§ Exercise requirements: Render each line of the data below as a row in a Markdown table, omitting blank lines. Use the columns "Row", which gives a sequential number, and "Data line", which holds the line's text.

§ Stored records:

■ ■ ■

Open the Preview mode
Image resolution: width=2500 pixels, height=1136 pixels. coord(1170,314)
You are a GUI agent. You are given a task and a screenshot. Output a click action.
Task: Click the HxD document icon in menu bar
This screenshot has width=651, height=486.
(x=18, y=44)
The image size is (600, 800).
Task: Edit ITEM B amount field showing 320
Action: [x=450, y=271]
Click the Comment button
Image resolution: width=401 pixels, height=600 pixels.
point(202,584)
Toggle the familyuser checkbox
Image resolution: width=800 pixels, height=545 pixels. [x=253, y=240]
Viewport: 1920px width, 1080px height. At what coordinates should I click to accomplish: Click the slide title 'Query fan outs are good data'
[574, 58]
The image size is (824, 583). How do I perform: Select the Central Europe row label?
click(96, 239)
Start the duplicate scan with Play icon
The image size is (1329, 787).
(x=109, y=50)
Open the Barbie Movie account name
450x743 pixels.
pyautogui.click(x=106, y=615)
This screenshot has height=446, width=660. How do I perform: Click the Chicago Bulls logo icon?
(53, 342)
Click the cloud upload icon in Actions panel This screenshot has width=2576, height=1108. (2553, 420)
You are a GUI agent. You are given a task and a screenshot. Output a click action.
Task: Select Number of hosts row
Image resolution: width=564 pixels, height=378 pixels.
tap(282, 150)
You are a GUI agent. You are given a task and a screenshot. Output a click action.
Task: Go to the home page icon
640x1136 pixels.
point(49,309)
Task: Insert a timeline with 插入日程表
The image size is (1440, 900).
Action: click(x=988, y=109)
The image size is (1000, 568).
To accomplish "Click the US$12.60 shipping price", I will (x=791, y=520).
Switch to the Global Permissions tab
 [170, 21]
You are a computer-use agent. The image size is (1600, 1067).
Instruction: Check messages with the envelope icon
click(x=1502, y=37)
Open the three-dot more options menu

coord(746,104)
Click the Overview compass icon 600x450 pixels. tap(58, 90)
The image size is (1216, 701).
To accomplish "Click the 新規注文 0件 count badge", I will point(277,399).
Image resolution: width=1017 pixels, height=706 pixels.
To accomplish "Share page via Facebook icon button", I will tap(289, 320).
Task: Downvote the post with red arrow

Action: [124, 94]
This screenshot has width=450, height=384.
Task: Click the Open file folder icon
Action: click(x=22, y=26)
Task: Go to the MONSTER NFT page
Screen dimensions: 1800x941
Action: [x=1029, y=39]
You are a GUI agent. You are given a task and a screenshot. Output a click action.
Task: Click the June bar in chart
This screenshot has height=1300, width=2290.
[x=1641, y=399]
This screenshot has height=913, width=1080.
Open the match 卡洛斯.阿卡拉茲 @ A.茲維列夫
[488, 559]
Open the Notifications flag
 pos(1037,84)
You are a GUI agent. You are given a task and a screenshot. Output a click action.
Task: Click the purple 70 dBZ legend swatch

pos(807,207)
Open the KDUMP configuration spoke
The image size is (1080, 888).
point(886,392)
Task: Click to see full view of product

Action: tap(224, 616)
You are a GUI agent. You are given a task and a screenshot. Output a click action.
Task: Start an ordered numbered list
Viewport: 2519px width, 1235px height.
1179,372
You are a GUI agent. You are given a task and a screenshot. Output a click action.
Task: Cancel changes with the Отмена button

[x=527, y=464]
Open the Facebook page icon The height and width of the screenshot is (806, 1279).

■ ■ ■

§ Result:
| Row | Data line |
|---|---|
| 1 | Open the Preview mode |
| 2 | Image resolution: width=2500 pixels, height=1136 pixels. coord(1170,314) |
| 3 | You are a GUI agent. You are given a task and a screenshot. Output a click action. |
| 4 | Task: Click the HxD document icon in menu bar |
| 5 | This screenshot has width=651, height=486. |
| 6 | (x=18, y=44) |
| 7 | The image size is (600, 800). |
| 8 | Task: Edit ITEM B amount field showing 320 |
| 9 | Action: [x=450, y=271] |
| 10 | Click the Comment button |
| 11 | Image resolution: width=401 pixels, height=600 pixels. |
| 12 | point(202,584) |
| 13 | Toggle the familyuser checkbox |
| 14 | Image resolution: width=800 pixels, height=545 pixels. [x=253, y=240] |
| 15 | Viewport: 1920px width, 1080px height. At what coordinates should I click to accomplish: Click the slide title 'Query fan outs are good data' |
| 16 | [574, 58] |
| 17 | The image size is (824, 583). How do I perform: Select the Central Europe row label? |
| 18 | click(96, 239) |
| 19 | Start the duplicate scan with Play icon |
| 20 | The image size is (1329, 787). |
| 21 | (x=109, y=50) |
| 22 | Open the Barbie Movie account name |
| 23 | 450x743 pixels. |
| 24 | pyautogui.click(x=106, y=615) |
| 25 | This screenshot has height=446, width=660. How do I perform: Click the Chicago Bulls logo icon? |
| 26 | (53, 342) |
| 27 | Click the cloud upload icon in Actions panel This screenshot has width=2576, height=1108. (2553, 420) |
| 28 | You are a GUI agent. You are given a task and a screenshot. Output a click action. |
| 29 | Task: Select Number of hosts row |
| 30 | Image resolution: width=564 pixels, height=378 pixels. |
| 31 | tap(282, 150) |
| 32 | You are a GUI agent. You are given a task and a screenshot. Output a click action. |
| 33 | Task: Go to the home page icon |
| 34 | 640x1136 pixels. |
| 35 | point(49,309) |
| 36 | Task: Insert a timeline with 插入日程表 |
| 37 | The image size is (1440, 900). |
| 38 | Action: click(x=988, y=109) |
| 39 | The image size is (1000, 568). |
| 40 | To accomplish "Click the US$12.60 shipping price", I will (x=791, y=520). |
| 41 | Switch to the Global Permissions tab |
| 42 |  [170, 21] |
| 43 | You are a computer-use agent. The image size is (1600, 1067). |
| 44 | Instruction: Check messages with the envelope icon |
| 45 | click(x=1502, y=37) |
| 46 | Open the three-dot more options menu |
| 47 | coord(746,104) |
| 48 | Click the Overview compass icon 600x450 pixels. tap(58, 90) |
| 49 | The image size is (1216, 701). |
| 50 | To accomplish "Click the 新規注文 0件 count badge", I will point(277,399). |
| 51 | Image resolution: width=1017 pixels, height=706 pixels. |
| 52 | To accomplish "Share page via Facebook icon button", I will tap(289, 320). |
| 53 | Task: Downvote the post with red arrow |
| 54 | Action: [124, 94] |
| 55 | This screenshot has width=450, height=384. |
| 56 | Task: Click the Open file folder icon |
| 57 | Action: click(x=22, y=26) |
| 58 | Task: Go to the MONSTER NFT page |
| 59 | Screen dimensions: 1800x941 |
| 60 | Action: [x=1029, y=39] |
| 61 | You are a GUI agent. You are given a task and a screenshot. Output a click action. |
| 62 | Task: Click the June bar in chart |
| 63 | This screenshot has height=1300, width=2290. |
| 64 | [x=1641, y=399] |
| 65 | This screenshot has height=913, width=1080. |
| 66 | Open the match 卡洛斯.阿卡拉茲 @ A.茲維列夫 |
| 67 | [488, 559] |
| 68 | Open the Notifications flag |
| 69 |  pos(1037,84) |
| 70 | You are a GUI agent. You are given a task and a screenshot. Output a click action. |
| 71 | Task: Click the purple 70 dBZ legend swatch |
| 72 | pos(807,207) |
| 73 | Open the KDUMP configuration spoke |
| 74 | The image size is (1080, 888). |
| 75 | point(886,392) |
| 76 | Task: Click to see full view of product |
| 77 | Action: tap(224, 616) |
| 78 | You are a GUI agent. You are given a task and a screenshot. Output a click action. |
| 79 | Task: Start an ordered numbered list |
| 80 | Viewport: 2519px width, 1235px height. |
| 81 | 1179,372 |
| 82 | You are a GUI agent. You are given a task and a screenshot. Output a click action. |
| 83 | Task: Cancel changes with the Отмена button |
| 84 | [x=527, y=464] |
| 85 | Open the Facebook page icon The height and width of the screenshot is (806, 1279). |